In an interview with the Daily Mail, her attorney, Jonathan Goldberg, said: "The world of music has lost a violist of international standing, and she has lost the use of much of her body as well as her glittering career, but I believe her extraordinary courage and resilience will help her lead a good and useful life in future nonetheless."
Meron, for her part, prefers to focus on doing. After once again finding herself struggling to walk on her own, she is now working on developing an innovative walking aid. “My problem is not in my legs but in my posture,” she explains. “If someone supported me from the side, I could walk without a problem. For a while, I even paid people to serve as my support.
"The thought of going back to a wheelchair crushed me. Then one day, when I was at my lowest point, I had a crazy idea: take a walking stick and attach it to a skateboard. It gave me constant support without having to lift the stick with every step.”
Through a university acquaintance who connected her with a high school student involved in robotics, the two began developing a new walking device, now in advanced stages of refinement. “The prototype drew attention across campus, and a private donor who saw the device decided to fund its continued development,” she says.

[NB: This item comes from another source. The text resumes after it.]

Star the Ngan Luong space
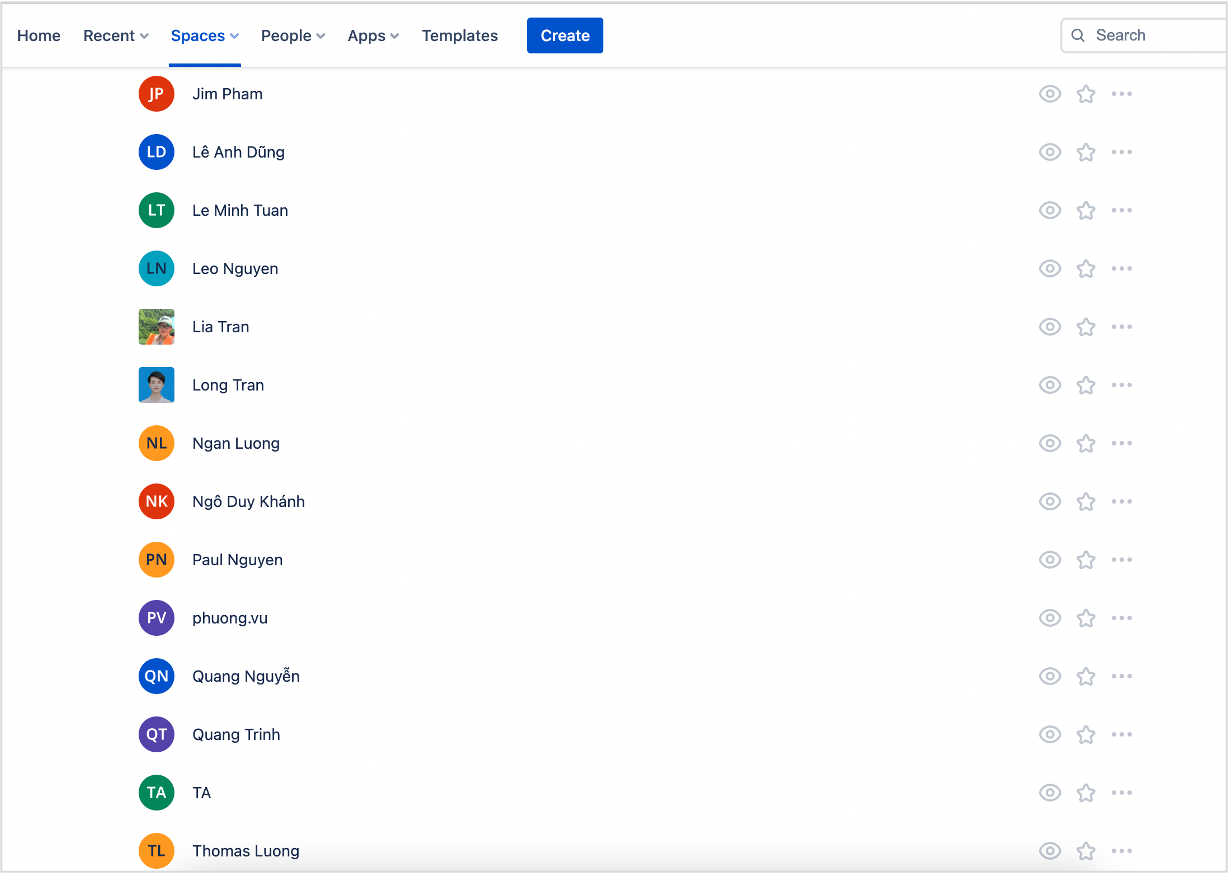The height and width of the screenshot is (874, 1228). click(x=1086, y=443)
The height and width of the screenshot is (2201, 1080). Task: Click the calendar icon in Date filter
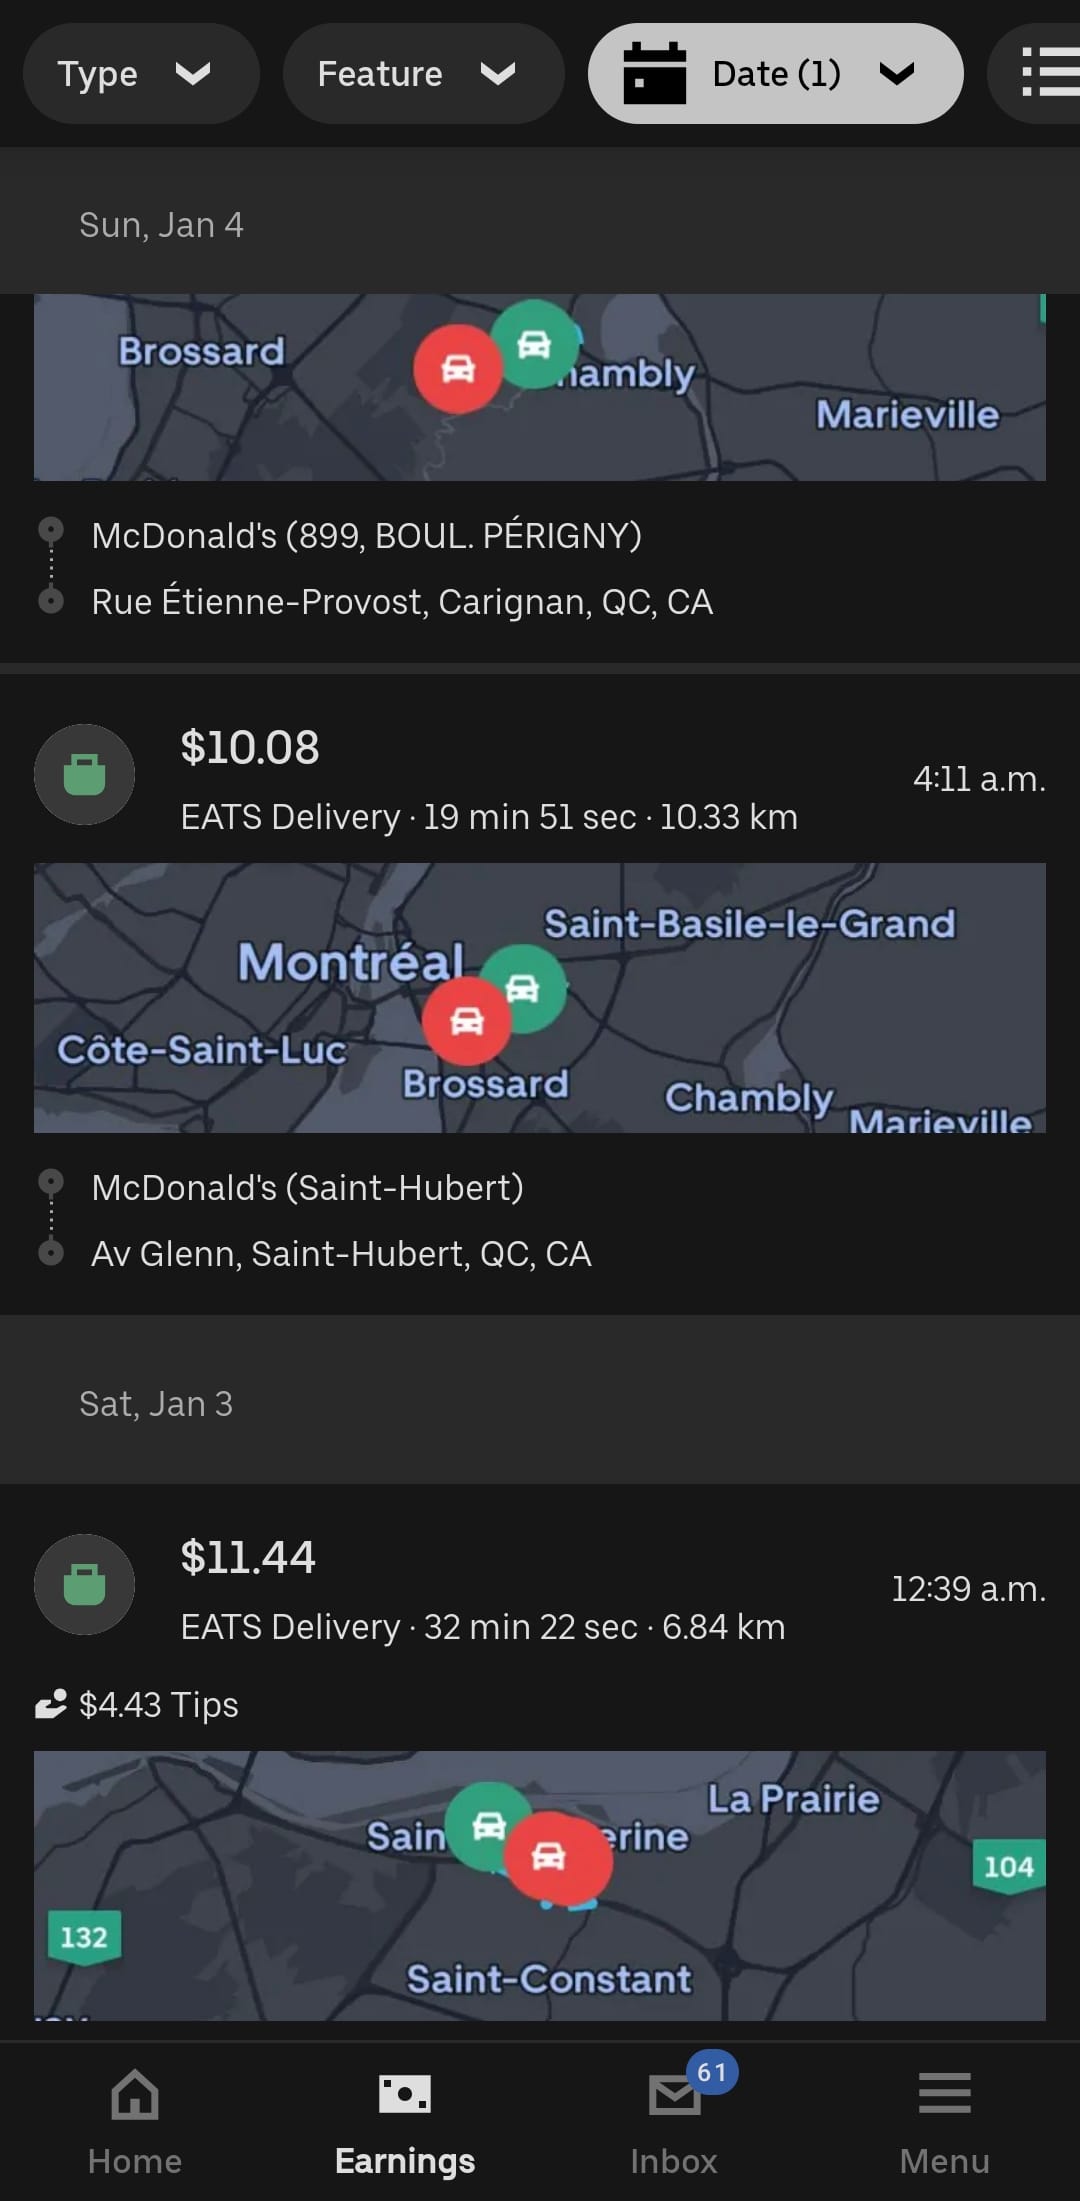coord(655,74)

“I was also recently contacted by the MIT Assistive Technology Lab, one of the world’s leading centers in the field, and I am expected to meet with them in June to examine further development.”
Last February, Meron underwent a third surgery on her injured elbow to repair nerve damage. “This accident made me lose my career and my ability to walk, and it left me in pain. But the hardest thing it took from me was the breakup of my family,” she says sadly.
“Still, I insist on remaining optimistic. The surgery was meant to let me return to playing to some extent. Whether that means playing one chamber piece in a concert, sitting in the last row of an orchestra and playing one movement of a symphony, or at least sitting alongside my 8-year-old twins, gifted violin and cello players, and playing together with them.”